• [Aim of the task] List each line of the data below that contains the string "link".

[Pointing records for text and elements]
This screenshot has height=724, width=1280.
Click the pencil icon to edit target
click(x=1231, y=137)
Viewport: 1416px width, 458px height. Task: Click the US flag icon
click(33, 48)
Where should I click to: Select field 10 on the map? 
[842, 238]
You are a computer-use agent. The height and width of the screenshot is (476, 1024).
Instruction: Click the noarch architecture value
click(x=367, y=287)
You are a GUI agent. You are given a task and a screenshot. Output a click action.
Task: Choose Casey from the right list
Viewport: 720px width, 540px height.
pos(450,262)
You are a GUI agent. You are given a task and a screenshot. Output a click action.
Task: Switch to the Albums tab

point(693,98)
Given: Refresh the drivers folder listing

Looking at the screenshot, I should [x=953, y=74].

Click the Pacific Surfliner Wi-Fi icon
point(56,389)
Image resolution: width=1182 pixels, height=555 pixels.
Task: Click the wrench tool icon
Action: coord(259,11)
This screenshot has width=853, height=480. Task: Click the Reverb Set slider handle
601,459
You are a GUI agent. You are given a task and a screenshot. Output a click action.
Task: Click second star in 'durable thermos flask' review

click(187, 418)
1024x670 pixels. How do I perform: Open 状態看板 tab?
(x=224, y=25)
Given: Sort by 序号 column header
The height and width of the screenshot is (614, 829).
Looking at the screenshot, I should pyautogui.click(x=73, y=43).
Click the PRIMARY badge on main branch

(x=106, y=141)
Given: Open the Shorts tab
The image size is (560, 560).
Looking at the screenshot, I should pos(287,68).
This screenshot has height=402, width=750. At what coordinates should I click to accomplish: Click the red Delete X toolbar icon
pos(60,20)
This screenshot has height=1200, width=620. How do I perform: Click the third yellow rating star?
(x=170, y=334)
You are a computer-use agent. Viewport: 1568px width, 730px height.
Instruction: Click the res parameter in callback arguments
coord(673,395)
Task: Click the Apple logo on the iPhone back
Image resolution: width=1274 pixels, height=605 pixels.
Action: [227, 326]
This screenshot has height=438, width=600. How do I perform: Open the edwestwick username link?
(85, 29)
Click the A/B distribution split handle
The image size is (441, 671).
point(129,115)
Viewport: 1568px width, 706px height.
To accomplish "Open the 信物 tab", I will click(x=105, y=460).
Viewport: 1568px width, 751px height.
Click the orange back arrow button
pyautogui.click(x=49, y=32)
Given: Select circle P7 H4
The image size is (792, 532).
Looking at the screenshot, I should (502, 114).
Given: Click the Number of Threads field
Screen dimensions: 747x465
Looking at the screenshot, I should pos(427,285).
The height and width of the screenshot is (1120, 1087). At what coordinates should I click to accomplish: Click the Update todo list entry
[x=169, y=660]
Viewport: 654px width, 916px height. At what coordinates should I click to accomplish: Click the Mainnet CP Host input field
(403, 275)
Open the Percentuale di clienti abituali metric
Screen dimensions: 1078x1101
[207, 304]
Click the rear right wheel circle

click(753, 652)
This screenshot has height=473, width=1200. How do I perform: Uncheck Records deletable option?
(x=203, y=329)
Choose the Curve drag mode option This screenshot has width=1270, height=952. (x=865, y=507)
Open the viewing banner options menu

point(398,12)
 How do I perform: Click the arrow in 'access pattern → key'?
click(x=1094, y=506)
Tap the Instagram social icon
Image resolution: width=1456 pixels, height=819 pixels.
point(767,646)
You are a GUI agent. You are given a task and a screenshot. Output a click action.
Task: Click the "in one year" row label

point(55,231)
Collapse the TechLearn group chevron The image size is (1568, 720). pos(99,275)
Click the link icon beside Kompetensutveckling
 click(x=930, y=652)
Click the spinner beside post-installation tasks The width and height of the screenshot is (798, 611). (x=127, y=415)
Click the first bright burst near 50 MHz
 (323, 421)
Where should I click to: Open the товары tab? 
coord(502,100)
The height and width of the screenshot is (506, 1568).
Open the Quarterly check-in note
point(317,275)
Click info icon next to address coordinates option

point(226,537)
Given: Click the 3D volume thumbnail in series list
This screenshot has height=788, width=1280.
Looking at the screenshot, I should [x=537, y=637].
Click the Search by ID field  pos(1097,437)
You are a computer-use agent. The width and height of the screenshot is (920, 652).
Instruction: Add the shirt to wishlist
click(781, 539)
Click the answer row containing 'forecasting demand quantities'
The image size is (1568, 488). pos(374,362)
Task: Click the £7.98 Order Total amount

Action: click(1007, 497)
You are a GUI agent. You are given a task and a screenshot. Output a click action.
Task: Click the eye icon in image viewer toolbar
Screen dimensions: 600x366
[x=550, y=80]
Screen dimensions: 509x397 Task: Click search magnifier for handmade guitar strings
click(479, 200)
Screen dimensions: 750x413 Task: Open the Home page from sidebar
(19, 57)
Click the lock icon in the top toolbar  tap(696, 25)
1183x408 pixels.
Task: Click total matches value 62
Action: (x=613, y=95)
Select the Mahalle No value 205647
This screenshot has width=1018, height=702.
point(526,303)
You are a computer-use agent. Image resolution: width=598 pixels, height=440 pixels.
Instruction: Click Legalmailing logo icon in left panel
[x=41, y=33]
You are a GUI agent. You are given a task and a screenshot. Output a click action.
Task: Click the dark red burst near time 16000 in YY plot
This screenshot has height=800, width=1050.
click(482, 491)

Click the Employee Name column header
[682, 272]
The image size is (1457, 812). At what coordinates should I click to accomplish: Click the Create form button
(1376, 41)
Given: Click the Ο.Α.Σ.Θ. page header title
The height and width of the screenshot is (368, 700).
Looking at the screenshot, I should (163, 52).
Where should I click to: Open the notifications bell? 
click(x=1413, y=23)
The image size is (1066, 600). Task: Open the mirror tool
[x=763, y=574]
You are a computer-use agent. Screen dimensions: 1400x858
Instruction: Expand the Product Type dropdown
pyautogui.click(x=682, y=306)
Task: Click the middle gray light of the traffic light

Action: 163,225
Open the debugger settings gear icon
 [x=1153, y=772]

• [Task result]
This screenshot has height=438, width=600. How do I perform: Open the edwestwick username link?
Click the link icon beside Kompetensutveckling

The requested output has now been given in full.